Moonshot AI Open-Sources Kimi K2.6, a Trillion-Parameter Model That Runs 300-Agent Swarms for Hours
Moonshot released Kimi K2.6 under a modified MIT license, claiming parity with GPT-5.4 and Claude Opus 4.6 on coding benchmarks while orchestrating agent swarms that run for half a day unattended.
Overview
Moonshot AI, the Beijing startup behind the Kimi assistant, has released Kimi K2.6, a trillion-parameter open-weight model aimed squarely at the coding and agentic workloads that define the current frontier race. The release landed on April 20, according to SiliconANGLE, and was publicly announced the following day alongside the model weights, as reported by the South China Morning Post.
The launch continues a Chinese open-source push that has narrowed the gap with closed US labs, and it arrives on the same April 20 release day that Alibaba pivoted in the opposite direction with the closed-weights Qwen3.6-Max-Preview.
What We Know
Architecture
Kimi K2.6 is a Mixture-of-Experts model with one trillion total parameters, split across 384 experts with eight activated per inference, plus a 400-million-parameter vision encoder for multimodal input, SiliconANGLE reports. The same source notes the model uses multi-head latent attention (MLA), a hardware-efficient variant that compresses attention state, and the SwiGLU activation function — both aimed at reducing inference cost relative to a dense trillion-parameter system.
Benchmarks
Moonshot positions K2.6 as a peer of closed Western frontier models. According to The Decoder, the model scores 54.0 on Humanity’s Last Exam with tools, 58.6 on SWE-Bench Pro, and 83.2 on BrowseComp. The Decoder adds that K2.6 “falls behind on pure reasoning and vision,” so the coding parity claim is narrower than a blanket frontier comparison.
The SCMP coverage notes that Moonshot said the model “performed on par with or better than leading closed-source systems such as GPT-5.4, Claude Opus 4.6 and Gemini 3.1 Pro across several benchmarks,” while cautioning that “independent verification of these claims remains limited, highlighting the lack of standardised evaluation across open and closed models,” per the South China Morning Post.
Long-Horizon Agents
The headline product feature is what Moonshot calls Agent Swarms. VentureBeat writes that the system can manage up to 300 sub-agents “executing across 4,000 coordinated steps simultaneously,” with internal use cases that ran for hours — and in one case, five straight days — handling monitoring and incident response without human intervention. The Decoder describes the same swarm topology of “up to 300 sub-agents at once, each taking 4,000 steps” and reports continuous execution of more than twelve hours across Rust, Go, and Python.

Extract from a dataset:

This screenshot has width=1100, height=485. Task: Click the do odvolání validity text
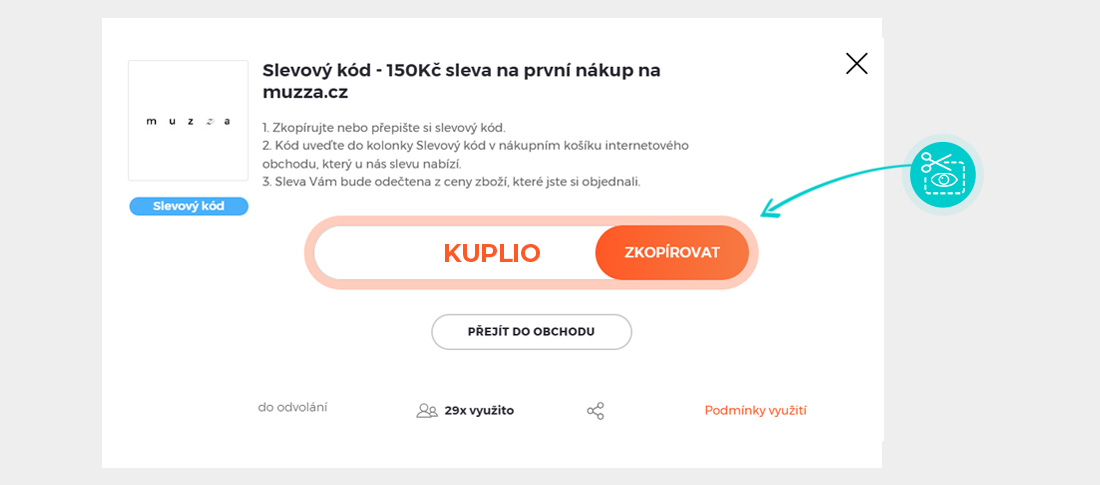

In a technical document shared with VentureBeat, Moonshot claimed K2.6 built a full SysY compiler from scratch in 10 hours — work the company characterized as equivalent to a team of four engineers over two months — and passed all 140 functional tests without human intervention, according to VentureBeat.
Licensing and Distribution
Kimi K2.6 ships under a modified MIT license. The Decoder reports the license permits broad commercial use, with the caveat that deployments crossing 100 million monthly active users or 20 million US dollars in monthly revenue must display visible “Kimi K2.6” attribution — a tiered approach similar to Meta’s Llama license that carves out a path for enterprise adoption while preserving branding at hyperscale.
The model is available on Hugging Face, through Moonshot’s API, and via the Kimi Code command-line tool and Kimi chat app, SiliconANGLE reports.
What We Don’t Know
Moonshot has not disclosed training compute or cost figures for K2.6, nor has it published a full technical report covering dataset composition. The South China Morning Post noted that “independent verification” of the benchmark claims is still limited, and the headline long-horizon runs — the five-day incident response session and the 10-hour compiler build — come from Moonshot’s own internal testing rather than third-party evaluations. The practical reliability of 300-agent orchestration outside the company’s own infrastructure remains an open question: VentureBeat frames the release as “exposing the limits of enterprise orchestration” rather than solving them, since most production agent frameworks were not designed for stateful multi-day execution.
It is also unclear how the modified MIT terms will interact with downstream fine-tunes and derivative models distributed by third parties, or whether the attribution threshold will be enforced in practice.